I did not eat dairies either. Most yogurts have very high amounts of sugars. Those with "low fat" are the worst. You should also reconsider your approach to low fat milk. If you want milk… consider the normal fat variety.

When in restaurants, I ordered fish and would remove the sauce. The good thing about fish is that you know what you are eating. With sauces you don't. If we went to a burger restaurant, order the burger with cheese and bacon but not eat the bun or the fries. In a japanese restaurant, sashimi. In an italian restaurant, whatever chicken parmiggiano they had without pasta.

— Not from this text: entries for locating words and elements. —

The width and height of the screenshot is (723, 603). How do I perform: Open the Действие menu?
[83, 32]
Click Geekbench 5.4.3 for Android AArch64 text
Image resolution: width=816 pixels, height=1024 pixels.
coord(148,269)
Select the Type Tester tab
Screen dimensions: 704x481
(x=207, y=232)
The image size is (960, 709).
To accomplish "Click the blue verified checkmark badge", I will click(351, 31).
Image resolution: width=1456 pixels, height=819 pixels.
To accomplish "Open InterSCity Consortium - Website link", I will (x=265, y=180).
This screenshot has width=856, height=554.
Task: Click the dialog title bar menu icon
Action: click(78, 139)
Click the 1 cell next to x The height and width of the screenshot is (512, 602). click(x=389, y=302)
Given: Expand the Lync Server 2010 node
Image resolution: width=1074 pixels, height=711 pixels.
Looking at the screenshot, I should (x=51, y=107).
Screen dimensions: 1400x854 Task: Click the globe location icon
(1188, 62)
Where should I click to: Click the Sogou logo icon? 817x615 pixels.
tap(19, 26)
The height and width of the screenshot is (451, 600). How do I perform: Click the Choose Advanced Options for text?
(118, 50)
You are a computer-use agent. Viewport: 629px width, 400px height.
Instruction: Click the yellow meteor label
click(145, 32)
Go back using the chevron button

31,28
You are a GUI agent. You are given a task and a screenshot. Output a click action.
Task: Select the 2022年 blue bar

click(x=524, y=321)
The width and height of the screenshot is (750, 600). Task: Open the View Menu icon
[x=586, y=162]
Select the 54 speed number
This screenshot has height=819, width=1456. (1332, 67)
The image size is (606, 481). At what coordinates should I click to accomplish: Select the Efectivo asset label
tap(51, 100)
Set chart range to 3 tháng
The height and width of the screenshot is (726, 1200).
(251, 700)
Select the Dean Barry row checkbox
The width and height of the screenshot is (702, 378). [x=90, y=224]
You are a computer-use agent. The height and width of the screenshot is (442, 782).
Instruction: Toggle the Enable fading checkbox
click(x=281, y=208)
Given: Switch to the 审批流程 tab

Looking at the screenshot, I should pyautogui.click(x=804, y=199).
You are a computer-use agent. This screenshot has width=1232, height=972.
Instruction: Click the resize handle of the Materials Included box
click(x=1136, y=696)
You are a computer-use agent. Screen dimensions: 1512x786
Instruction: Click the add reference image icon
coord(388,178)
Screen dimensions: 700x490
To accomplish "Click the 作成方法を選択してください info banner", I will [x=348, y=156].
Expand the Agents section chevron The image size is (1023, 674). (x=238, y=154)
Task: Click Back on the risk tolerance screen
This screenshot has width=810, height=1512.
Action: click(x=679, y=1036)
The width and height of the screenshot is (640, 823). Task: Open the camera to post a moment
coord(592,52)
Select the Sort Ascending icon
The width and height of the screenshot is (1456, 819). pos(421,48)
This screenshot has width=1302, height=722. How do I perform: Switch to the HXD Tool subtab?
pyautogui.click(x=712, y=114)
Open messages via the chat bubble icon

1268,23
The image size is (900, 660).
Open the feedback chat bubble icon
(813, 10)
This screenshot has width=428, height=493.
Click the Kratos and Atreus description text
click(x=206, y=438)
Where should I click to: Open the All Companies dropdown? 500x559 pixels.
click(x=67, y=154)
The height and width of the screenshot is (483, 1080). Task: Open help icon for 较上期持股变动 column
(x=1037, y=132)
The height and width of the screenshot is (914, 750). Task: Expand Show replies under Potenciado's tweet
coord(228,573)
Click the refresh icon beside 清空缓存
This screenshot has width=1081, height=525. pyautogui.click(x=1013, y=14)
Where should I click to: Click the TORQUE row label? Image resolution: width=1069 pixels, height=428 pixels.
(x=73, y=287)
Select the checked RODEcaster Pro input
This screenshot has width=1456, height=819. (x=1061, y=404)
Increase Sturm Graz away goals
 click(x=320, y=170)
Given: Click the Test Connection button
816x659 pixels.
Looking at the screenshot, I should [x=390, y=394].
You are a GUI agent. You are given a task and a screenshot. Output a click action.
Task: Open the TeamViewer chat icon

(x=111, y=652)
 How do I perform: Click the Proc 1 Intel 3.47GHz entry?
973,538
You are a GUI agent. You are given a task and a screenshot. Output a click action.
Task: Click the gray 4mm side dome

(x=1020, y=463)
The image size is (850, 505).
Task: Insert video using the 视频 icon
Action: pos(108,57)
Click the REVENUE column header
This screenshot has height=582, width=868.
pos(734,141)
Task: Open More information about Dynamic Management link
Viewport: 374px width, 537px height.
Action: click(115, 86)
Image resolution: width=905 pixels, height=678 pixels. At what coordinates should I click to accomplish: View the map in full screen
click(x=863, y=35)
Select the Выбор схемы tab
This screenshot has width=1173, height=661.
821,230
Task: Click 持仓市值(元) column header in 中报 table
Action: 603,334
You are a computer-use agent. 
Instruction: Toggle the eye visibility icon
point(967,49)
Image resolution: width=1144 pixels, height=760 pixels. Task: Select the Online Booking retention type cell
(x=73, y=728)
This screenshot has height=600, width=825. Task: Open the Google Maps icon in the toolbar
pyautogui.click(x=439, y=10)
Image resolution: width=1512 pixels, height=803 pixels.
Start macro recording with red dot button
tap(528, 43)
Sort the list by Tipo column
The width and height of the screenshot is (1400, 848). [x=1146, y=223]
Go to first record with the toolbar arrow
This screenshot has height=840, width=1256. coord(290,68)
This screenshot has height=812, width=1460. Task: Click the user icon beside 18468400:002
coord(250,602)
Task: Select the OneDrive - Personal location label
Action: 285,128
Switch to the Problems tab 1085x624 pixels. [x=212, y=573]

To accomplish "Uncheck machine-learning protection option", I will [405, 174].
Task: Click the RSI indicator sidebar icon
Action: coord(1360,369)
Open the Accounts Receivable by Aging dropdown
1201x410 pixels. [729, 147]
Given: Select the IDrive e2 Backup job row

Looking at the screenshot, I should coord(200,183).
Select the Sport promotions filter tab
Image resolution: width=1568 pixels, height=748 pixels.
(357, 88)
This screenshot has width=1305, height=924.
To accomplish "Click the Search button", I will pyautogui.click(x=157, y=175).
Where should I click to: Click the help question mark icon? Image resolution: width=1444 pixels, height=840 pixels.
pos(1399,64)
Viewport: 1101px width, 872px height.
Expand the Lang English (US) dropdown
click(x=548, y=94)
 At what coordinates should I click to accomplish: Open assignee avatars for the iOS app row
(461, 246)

My favourite keto friendly foods are:

  • Salmon and Tuna. By a mile. Mostly Cooked, often raw, sometimes canned when necessary.
  • Olives or Avocados. In Spain, Olives are way cheaper and easier to buy. Instead of eating meats with salads or fries, my garnish was just olives. Avocados are just as good but more expensive and they require more effort to be cut and eaten. So olives it was. Of all sizes and flavors.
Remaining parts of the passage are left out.